Ballyvaughan Signpost

Fintan O’Toole has a piece in the Irish Times today decrying the removal of the road signs at Ballyvaughan.  He argues that it signals three kinds of stupidity.  First, that it erodes a sense of place.  Second, that it undermines local democracy.  Third, that it illustrates a lack of joined up thinking between the NRA and the needs of tourism and local economy.

The argument about place is well made.

“Like the rocks on the nearby seashore, it has accumulated an exotic accretion of barnacles and seaweed, in this case about 20 signs. They point in a conventional way towards other places: Lisdoonvarna, Corofin, Killimer, Fanore, though until fairly recently there were two signs for Lisdoonvarna, one pointing left and the other right. But local businesses and attractions – BBs, Monk’s Pub, the Tea and Garden Rooms, Aillwee Cave – gradually added their own markers. The result was a kind of organic art installation, a riot of letters, colours and angles.

The signs didn’t just point to particular places, however. They also indicated a certain kind of place, an Ireland that is a little bit different, a little bit more richly textured, where place itself is a multi-layered concept. It is not a piece of Paddywhackery or of self-conscious performance for tourists. It’s a real, functional thing that happens to tell you something about the way Irish people think of where they are. … The Ballyvaughan signpost is this kind of conversation stuck on to a pole to form a prickly porcupine of possibilities. …

There are now no pointers at all to the businesses along the coast road to Black Head, one of the most beautiful stretches of Ireland. This may be a small thing in itself, but it points to three different kinds of official stupidity, each of which has had a disastrous effect. The first is the stupidity of not understanding the importance of place. Place isn’t an abstract concept. On the contrary, it’s where all the big things come together – economics and society, the past and the present, the idea of what is distinctive with the idea of a shared space. And one of the things we screwed up so mightily in the boom years was this sense of place. Putting 300 suburban houses on the edge of an old village of 200 houses, leaving the whole thing as a ghost estate, is what happens when a sense of place is lost.

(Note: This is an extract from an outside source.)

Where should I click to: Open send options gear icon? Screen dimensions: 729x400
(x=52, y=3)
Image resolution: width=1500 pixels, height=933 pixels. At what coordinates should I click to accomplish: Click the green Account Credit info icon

For the NRA, the Ballyvaughan sign isn’t an aspect of a particular place, it’s an affront to the proper sense of placelessness. They see the village as an obstacle to be driven through in the most efficient manner possible. As an NRA spokesman explained: “The purpose of signing on the road network is to promote safety and efficiency by providing for the orderly movement of traffic”. The sin committed by the signpost is that it exceeds its proper purpose of being exactly like every other signpost.”

The other two arguments are a bit more tricky.  Admittedly we’re talking about a signpost here and there is latitude for some commonsense and pragmatism, but at the same time one of the prime reasons we’ve ended up in the mess we’re in is because of a lack of good governance and the fact that we haven’t been following sensible rules and procedures.   The reason we have ghost estates on the edge of villages is not solely because a sense of place was lost and local democracy was not allowed to operate.  In fact, local democracy in the form of councillors were allowed to lose the run of themselves and good practice around planning failed to take place.  There is a clearly a tension here between being over-officious and leaving things too loosely governed.

Exceptionalism is always a difficult issue to deal with.  Exceptionalism around one road sign is okay.  All road signs and it becomes a major issue.  Clearly a balance has to be found between local interests and good governance and democracy.